While the fluorescent probes allow researchers to see the changes in copper concentration for the first time, the processes by which it exerts such profound effects on cells are just now being studied.

Still, it already seems clear that the changes affect cell behavior, and that blocking or accelerating copper accumulation may provide a new treatment for a range of diseases or disorders, from neurodegenerative disease to cancer and obesity, Chang says.

“The fluorescent probes allow us to see into what copper is doing — to put a flag on it. It’s a discovery tool to uncover fundamental properties.

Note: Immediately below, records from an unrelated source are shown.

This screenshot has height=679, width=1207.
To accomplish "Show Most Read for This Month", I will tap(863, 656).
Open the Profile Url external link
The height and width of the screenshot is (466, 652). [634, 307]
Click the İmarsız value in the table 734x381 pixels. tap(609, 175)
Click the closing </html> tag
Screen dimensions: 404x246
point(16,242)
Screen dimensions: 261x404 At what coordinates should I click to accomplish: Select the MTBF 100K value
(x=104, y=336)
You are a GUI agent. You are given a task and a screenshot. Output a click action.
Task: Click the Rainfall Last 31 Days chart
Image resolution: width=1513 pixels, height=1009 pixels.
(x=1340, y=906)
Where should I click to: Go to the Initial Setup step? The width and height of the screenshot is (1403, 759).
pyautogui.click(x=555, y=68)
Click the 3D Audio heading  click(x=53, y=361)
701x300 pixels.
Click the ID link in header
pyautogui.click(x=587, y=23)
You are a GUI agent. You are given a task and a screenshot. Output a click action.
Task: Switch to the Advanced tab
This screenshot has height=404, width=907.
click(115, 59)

“Then we can follow up to better understand how copper contributes to thought and perception, as well as use the knowledge to combat neurodegeneration and neural injury,” he says. Chang is a professor of chemistry and of molecular and cell biology.

Along with colleagues in the field, Chang hypothesizes that abnormal concentrations and distributions of copper in neurons may lead to the buildup of amyloid plaques on the cells —  the hallmark of Alzheimer’s disease and other neurodegenerative disorders. Restoring copper levels to the right place in the right amount could be a potential strategy to slow and even treat these diseases, he says.

copper in stimulated brain cells
A technique known as fluorescence imaging shows the distribution of copper in stimulated brain cells, and reveals how copper moves to synaptic connections between cells.

Copper is also known to promote angiogenesis —  the development of new blood vessels that are essential to feed rapidly growing and dividing cells, including rampantly dividing cancer cells. The new capacity to track copper atoms’ movement and concentration in different parts of a cell suggests a new cancer treatment strategy.

Last year, in a collaboration made possible by the Sackler Sabbatical Exchange Program, Chang began working with colleagues at UCSF’s Department of Pharmaceutical Chemistry to develop a drug technology to disrupt recruitment of copper by cancer cells. The research focuses on interfering with mitochondria in cells, the organelles that supply energy. Tying up mitochondrial function would block or stall tumor growth.

 “We brought a chemistry problem to our UCSF colleagues,” he says. “They have the technologies for developing antibodies to combat cancer cell growth.  This has been an exciting collaboration.”

Chang has also teamed up with researchers in Berkeley’s nutritional sciences and toxicology department to study copper’s role in obesity. They already have evidence that copper affects the burning of fat in the body.

Obesity puts people at risk for many diseases. “If we could find a way to burn fat more efficiently, this could be a big contribution,” he says.

Copper almost certainly is not the only element in the body with important but underexplored effects on health, Chang says.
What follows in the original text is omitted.